The line holding "The height and width of the screenshot is (653, 1024)." and all lines that follow it to the end of the data: return these exactly, and nothing more.

- **Material for this task**:
══════════════════════════════

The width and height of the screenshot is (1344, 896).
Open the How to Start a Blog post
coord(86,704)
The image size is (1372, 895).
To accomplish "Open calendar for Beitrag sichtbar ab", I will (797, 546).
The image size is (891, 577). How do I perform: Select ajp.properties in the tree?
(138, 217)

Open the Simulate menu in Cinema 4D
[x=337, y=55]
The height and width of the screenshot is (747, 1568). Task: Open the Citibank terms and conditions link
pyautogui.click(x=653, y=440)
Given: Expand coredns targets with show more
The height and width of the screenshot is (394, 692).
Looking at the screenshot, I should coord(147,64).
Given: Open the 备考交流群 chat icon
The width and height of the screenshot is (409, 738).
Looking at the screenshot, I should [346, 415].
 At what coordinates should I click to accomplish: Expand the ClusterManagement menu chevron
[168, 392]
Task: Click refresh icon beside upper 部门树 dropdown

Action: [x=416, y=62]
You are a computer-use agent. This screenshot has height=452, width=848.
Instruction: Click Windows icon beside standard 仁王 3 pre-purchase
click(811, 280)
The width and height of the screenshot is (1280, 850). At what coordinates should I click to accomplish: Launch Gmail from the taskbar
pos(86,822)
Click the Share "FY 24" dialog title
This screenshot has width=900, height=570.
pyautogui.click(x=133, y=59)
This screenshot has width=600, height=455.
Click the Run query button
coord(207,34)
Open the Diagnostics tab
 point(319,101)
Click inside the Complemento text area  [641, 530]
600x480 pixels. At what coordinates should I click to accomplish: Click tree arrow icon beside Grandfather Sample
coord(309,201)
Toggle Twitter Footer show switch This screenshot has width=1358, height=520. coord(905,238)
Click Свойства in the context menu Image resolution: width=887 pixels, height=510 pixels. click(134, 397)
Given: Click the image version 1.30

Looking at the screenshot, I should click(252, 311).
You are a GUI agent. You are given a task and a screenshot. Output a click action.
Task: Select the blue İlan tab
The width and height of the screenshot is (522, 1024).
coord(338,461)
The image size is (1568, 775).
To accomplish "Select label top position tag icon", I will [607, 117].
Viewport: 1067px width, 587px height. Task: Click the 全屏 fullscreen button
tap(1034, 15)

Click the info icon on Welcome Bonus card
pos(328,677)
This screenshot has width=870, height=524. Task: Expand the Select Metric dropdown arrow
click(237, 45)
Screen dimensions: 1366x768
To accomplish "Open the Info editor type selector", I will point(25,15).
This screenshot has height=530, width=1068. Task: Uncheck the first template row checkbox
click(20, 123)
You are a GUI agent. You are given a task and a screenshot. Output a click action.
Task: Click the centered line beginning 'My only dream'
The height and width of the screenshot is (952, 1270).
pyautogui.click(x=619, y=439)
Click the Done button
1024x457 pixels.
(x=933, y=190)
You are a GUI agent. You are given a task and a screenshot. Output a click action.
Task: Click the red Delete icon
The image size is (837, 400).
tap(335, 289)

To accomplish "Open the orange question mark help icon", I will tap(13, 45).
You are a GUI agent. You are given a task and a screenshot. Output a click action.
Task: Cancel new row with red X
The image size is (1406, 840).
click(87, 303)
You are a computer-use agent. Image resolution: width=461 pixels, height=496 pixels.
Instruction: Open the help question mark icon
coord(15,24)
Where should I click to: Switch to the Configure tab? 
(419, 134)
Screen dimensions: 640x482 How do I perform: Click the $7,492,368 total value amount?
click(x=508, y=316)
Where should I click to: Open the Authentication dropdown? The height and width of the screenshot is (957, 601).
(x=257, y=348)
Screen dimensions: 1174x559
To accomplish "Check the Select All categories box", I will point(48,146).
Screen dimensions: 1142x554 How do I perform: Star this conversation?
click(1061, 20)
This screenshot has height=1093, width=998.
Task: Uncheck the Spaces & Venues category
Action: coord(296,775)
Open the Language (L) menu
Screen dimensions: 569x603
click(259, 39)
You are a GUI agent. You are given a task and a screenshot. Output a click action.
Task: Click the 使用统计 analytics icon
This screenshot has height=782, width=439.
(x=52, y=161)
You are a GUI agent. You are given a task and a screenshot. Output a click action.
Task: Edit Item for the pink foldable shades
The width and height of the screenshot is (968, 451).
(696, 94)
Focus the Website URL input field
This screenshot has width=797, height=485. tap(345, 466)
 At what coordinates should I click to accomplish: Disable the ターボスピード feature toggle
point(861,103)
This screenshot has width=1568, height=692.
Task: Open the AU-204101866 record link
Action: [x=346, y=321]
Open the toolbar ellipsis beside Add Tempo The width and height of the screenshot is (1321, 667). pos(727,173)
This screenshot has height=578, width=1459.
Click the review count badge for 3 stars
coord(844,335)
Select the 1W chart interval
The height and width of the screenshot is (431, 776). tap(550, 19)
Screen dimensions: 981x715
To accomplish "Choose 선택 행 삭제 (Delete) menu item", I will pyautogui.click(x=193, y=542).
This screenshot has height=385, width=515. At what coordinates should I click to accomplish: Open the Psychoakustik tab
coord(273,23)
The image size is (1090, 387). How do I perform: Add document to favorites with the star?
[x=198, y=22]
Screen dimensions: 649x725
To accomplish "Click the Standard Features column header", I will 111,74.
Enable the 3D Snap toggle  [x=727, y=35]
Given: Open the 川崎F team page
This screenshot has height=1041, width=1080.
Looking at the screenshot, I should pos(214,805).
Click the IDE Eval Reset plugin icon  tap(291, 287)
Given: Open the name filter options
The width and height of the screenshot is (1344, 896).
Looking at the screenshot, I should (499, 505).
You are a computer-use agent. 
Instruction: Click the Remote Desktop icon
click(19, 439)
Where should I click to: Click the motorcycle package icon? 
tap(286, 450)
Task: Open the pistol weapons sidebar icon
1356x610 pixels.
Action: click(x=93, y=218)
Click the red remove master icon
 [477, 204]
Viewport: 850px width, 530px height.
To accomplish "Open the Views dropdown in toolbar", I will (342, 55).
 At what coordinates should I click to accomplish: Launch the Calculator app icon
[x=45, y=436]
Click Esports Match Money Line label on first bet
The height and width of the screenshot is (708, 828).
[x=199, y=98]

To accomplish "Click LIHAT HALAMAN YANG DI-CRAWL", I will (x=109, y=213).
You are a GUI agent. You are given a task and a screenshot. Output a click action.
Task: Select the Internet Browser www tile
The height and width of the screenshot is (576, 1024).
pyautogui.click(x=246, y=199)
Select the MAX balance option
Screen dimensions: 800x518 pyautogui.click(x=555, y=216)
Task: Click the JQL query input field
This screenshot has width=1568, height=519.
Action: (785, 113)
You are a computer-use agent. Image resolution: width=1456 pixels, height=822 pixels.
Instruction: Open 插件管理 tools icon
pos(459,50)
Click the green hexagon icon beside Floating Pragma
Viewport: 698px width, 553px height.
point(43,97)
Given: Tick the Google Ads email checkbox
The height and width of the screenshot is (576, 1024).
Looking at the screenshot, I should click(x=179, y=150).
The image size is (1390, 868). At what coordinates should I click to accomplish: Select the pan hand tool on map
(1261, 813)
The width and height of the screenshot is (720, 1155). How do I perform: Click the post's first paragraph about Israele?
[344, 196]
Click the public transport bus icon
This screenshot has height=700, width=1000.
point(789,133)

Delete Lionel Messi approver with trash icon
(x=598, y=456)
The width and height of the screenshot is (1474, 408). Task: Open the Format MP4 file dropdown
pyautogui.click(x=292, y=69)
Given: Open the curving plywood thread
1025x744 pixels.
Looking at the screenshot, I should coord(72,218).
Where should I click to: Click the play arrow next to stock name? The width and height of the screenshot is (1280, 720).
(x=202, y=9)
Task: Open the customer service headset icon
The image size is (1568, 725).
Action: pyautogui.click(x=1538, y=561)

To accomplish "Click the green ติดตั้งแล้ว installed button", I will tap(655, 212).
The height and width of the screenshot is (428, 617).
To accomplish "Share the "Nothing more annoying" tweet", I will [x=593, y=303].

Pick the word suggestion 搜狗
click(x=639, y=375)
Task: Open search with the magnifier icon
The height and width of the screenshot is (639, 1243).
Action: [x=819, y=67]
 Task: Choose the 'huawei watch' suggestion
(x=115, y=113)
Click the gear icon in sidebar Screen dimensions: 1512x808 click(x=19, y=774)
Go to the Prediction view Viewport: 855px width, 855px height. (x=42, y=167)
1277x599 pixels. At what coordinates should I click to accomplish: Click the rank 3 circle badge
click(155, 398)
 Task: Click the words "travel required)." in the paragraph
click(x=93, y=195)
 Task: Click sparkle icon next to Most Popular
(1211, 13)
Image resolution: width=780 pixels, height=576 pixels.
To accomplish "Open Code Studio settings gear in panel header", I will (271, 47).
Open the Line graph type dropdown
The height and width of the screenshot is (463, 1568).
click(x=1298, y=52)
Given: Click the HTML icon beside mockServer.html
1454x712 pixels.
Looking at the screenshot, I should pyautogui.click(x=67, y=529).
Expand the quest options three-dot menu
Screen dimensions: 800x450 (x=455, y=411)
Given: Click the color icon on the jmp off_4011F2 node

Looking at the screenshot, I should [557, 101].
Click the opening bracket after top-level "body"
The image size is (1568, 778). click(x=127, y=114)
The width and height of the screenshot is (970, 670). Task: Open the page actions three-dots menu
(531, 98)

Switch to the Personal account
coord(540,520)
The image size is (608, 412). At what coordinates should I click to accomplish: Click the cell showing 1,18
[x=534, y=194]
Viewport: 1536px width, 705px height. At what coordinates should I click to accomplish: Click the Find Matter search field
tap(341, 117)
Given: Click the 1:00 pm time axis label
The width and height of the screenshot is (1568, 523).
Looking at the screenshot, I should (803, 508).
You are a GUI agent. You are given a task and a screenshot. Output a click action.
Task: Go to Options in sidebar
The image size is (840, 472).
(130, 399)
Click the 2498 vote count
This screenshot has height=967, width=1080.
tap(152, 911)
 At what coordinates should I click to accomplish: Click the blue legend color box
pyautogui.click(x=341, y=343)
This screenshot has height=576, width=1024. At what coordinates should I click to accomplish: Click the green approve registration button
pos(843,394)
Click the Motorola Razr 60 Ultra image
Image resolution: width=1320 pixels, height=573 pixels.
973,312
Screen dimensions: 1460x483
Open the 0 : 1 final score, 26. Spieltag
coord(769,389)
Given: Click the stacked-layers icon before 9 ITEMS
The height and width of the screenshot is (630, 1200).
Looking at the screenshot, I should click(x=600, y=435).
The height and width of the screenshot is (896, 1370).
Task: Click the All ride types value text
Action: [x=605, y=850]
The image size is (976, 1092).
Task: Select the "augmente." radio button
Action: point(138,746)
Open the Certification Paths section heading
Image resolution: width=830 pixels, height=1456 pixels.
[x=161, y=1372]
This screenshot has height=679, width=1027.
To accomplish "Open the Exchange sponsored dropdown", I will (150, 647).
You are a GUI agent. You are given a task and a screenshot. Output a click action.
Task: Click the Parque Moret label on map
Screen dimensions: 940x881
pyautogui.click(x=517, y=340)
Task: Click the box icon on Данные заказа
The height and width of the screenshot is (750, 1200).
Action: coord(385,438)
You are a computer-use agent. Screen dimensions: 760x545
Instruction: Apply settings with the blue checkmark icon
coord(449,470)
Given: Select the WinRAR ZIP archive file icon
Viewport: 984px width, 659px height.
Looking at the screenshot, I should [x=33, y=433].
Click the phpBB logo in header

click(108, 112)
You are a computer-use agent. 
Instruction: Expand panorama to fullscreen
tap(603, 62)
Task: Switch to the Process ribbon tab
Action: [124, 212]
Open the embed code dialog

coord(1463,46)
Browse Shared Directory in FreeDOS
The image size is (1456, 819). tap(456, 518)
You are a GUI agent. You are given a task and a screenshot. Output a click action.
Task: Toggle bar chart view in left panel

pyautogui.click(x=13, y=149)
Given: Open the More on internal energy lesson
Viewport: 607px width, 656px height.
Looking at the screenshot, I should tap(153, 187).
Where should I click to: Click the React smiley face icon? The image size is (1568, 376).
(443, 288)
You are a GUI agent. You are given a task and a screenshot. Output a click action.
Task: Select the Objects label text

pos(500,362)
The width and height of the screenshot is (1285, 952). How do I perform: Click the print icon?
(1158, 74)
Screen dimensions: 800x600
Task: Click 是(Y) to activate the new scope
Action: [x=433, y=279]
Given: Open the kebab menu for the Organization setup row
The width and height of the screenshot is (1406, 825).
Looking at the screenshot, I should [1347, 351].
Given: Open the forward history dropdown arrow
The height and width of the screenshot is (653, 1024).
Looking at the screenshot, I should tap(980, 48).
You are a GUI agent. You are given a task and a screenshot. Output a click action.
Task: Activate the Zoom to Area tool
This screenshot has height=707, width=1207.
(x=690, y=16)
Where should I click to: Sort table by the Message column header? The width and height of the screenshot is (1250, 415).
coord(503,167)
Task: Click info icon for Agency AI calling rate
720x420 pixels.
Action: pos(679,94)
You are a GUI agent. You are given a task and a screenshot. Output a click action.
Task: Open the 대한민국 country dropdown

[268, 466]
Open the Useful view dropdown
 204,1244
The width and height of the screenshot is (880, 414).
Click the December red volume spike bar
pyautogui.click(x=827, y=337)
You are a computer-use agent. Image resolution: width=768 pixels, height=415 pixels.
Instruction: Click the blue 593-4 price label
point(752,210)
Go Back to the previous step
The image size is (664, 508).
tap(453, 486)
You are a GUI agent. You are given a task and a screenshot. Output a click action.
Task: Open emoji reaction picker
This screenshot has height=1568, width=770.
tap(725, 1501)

══════════════════════════════

- **Answer**:
The height and width of the screenshot is (653, 1024).
Looking at the screenshot, I should tap(980, 48).
You are a GUI agent. You are given a task and a screenshot. Output a click action.
Task: Activate the Zoom to Area tool
This screenshot has height=707, width=1207.
(x=690, y=16)
Where should I click to: Sort table by the Message column header? The width and height of the screenshot is (1250, 415).
coord(503,167)
Task: Click info icon for Agency AI calling rate
720x420 pixels.
Action: pos(679,94)
You are a GUI agent. You are given a task and a screenshot. Output a click action.
Task: Open the 대한민국 country dropdown

[268, 466]
Open the Useful view dropdown
 204,1244
The width and height of the screenshot is (880, 414).
Click the December red volume spike bar
pyautogui.click(x=827, y=337)
You are a computer-use agent. Image resolution: width=768 pixels, height=415 pixels.
Instruction: Click the blue 593-4 price label
point(752,210)
Go Back to the previous step
The image size is (664, 508).
tap(453, 486)
You are a GUI agent. You are given a task and a screenshot. Output a click action.
Task: Open emoji reaction picker
This screenshot has height=1568, width=770.
tap(725, 1501)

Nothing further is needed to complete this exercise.